Parmi les autres avantages d'une bonne hygiène dentaire : éviter les problèmes d'occlusion dentaire [rapport entre les dents supérieures et les dents inférieures, ndlr], qui impactent directement la posture et l'équilibre d'une personne, avec une répercussion sur les risques de chute. Sans parler de l'incidence d'une haleine agréable et d'un beau sourire sur l'estime de soi ou encore du rôle des dents dans la communication avec les autres.
Encourager la formation
La clef d'une bonne hygiène bucco-dentaire chez les résidents d'Ehpad repose sur la formation du personnel des établissements, qui doit être convaincu de l'importance à accorder au brossage des dents.

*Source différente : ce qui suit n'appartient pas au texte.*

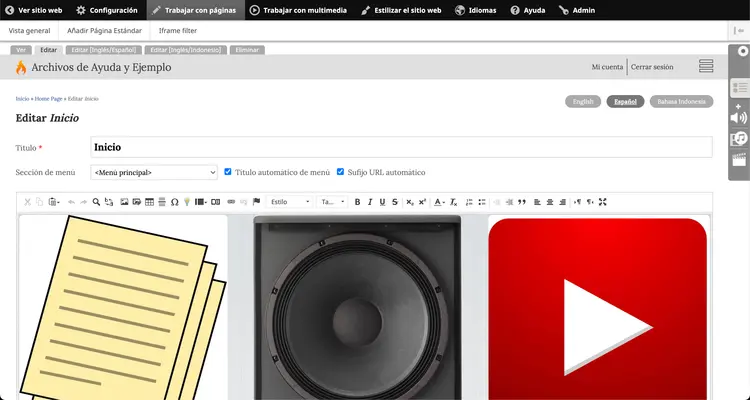Insert a table in the editor
This screenshot has width=750, height=400.
click(x=149, y=202)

Cependant, l'Ufsbd constate que le personnel n'est pas toujours bien formé à cette question et manque également de temps. « Pourtant, il ne faut souvent que deux à trois minutes pour assurer un bon brossage des dents, rappelle le Dr Abbé Denizot. Mais certains craignent de mal faire, de blesser le résident voire manifestent une forme de dégoût à accomplir cet acte. » Les formations participent justement à l'élaboration de protocoles adaptés à chaque résident et facilitent le travail des soignants. Les établissements peuvent aussi nommer et former des correspondants santé orale (CSO), pour créer une dynamique autour de l'hygiène bucco-dentaire, dont ils seront les garants.
Les différents protocoles
Divers protocoles peuvent être mis en place auprès des personnes âgées, à définir en fonction de ce que chacune peut supporter et de ses besoins individuels.

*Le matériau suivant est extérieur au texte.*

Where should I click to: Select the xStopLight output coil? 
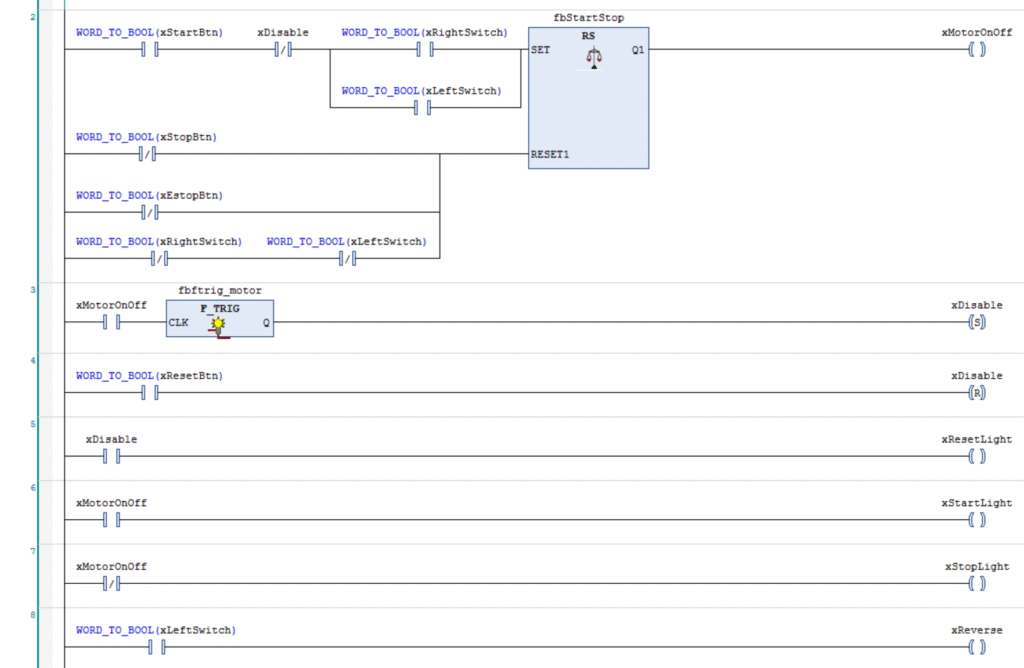[976, 583]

Pour les personnes autonomes lors de l'entrée en établissement, il est important de continuer de les laisser se brosser les dents seules et de les encourager. Mais la situation peut rapidement se dégrader. « Les soignants doivent être alertes et conscients que le résident va, un jour ou l'autre, arrêter de se brosser correctement les dents seul », pointe du doigt le chirurgien-dentiste. Ils doivent donc observer régulièrement son état bucco-dentaire pour s'assurer que le brossage est correctement effectué.
« Le risque de foyer infectieux est majeur chez la personne âgée qui souvent ne se plaint pas, signale le Dr Abbé Denizot. Voire qu'elle en ait plusieurs en même temps, par manque de suivi d'un chirurgien-dentiste. »

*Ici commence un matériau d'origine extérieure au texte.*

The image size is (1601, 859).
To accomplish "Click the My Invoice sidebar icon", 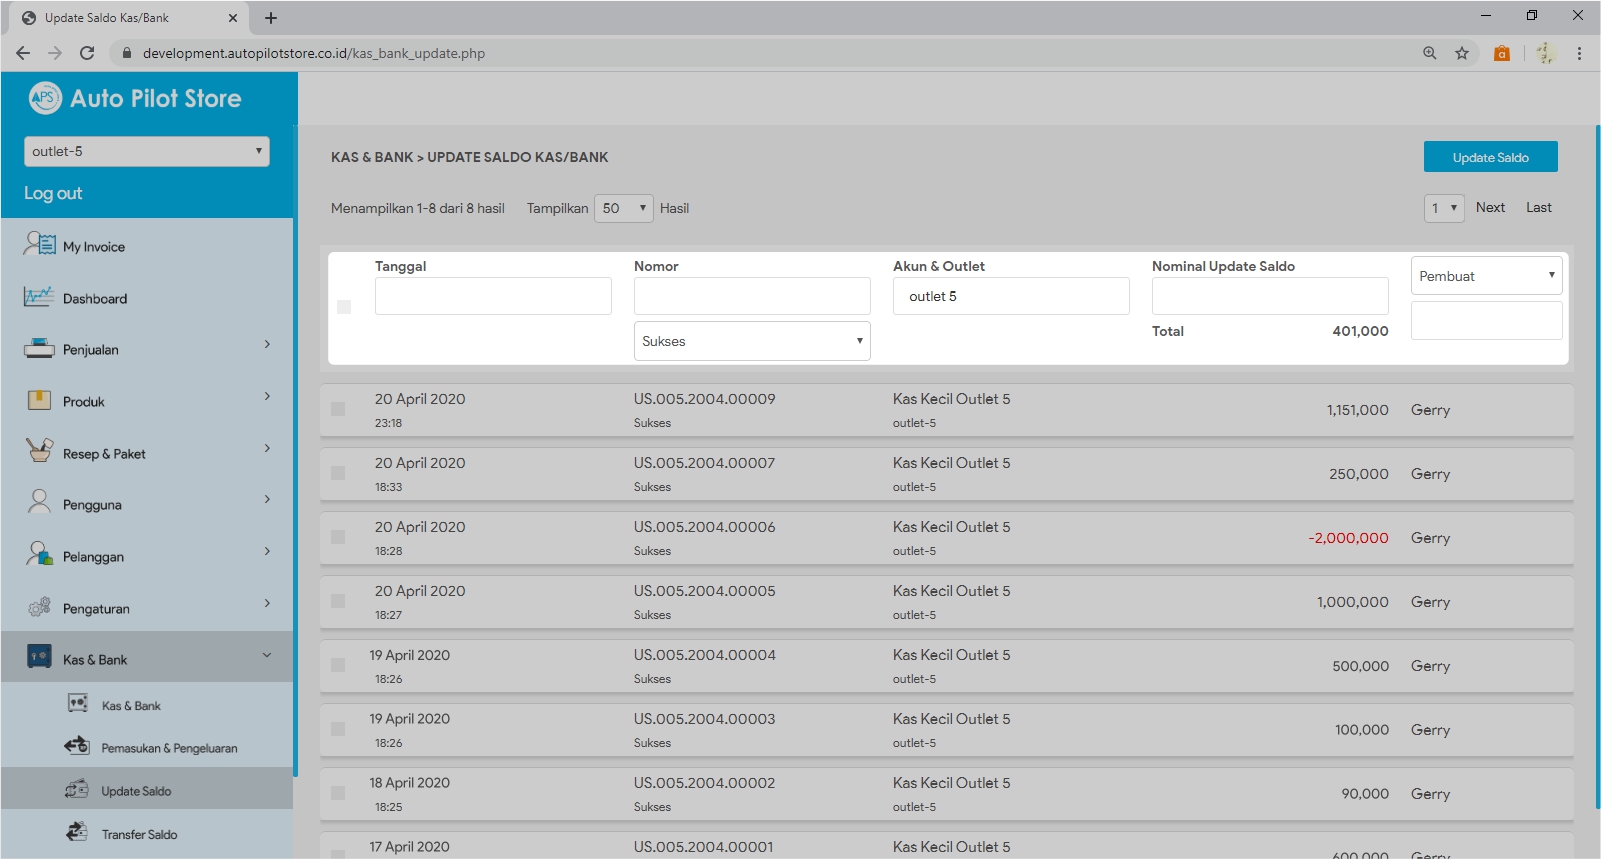I will coord(39,245).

Si les résidents portent un appareil prothétique, il doit être rincé après chaque repas. Lorsque l'appareil est partiel, il faut à la fois le brosser et brosser les dents restantes, en raison d'une accumulation possible de nourriture, provoquant un risque accru de caries.
Dès lors que la personne est en difficulté, il est nécessaire de prendre le relais et de l'accompagner dans le brossage des dents et des gencives.
Le matériel adapté
Il est possible d'utiliser des brosses à dents trifaces ou des brosses à dents électriques, plus faciles d'utilisation pour les personnes en perte d'autonomie. Il n'est pas nécessaire de se concentrer sur le mouvement mais simplement de positionner la brosse sur la zone à nettoyer. Les brosses à dents avec des petites têtes facilitent aussi le brossage des dents du fond. Lorsque le brossage traditionnel n'est pas possible, les soignants peuvent, a minima, nettoyer le dépôt sur les dents avec une compresse imbibée de bain de bouche.
En cas de problème, des chirurgiens-dentistes se déplacent dans les maisons de retraite, mais les soins dispensés vont se limiter le plus souvent à des soins de confort. Les soins techniques sont quant à eux réalisés au cabinet dentaire. Il est également possible d'orienter les résidents ayant des difficultés comportementales (Alzheimer ou maladies apparentées par exemple) vers des professionnels de santé formés à la perte d'autonomie et/ou au handicap dans des structures de soins dédiés.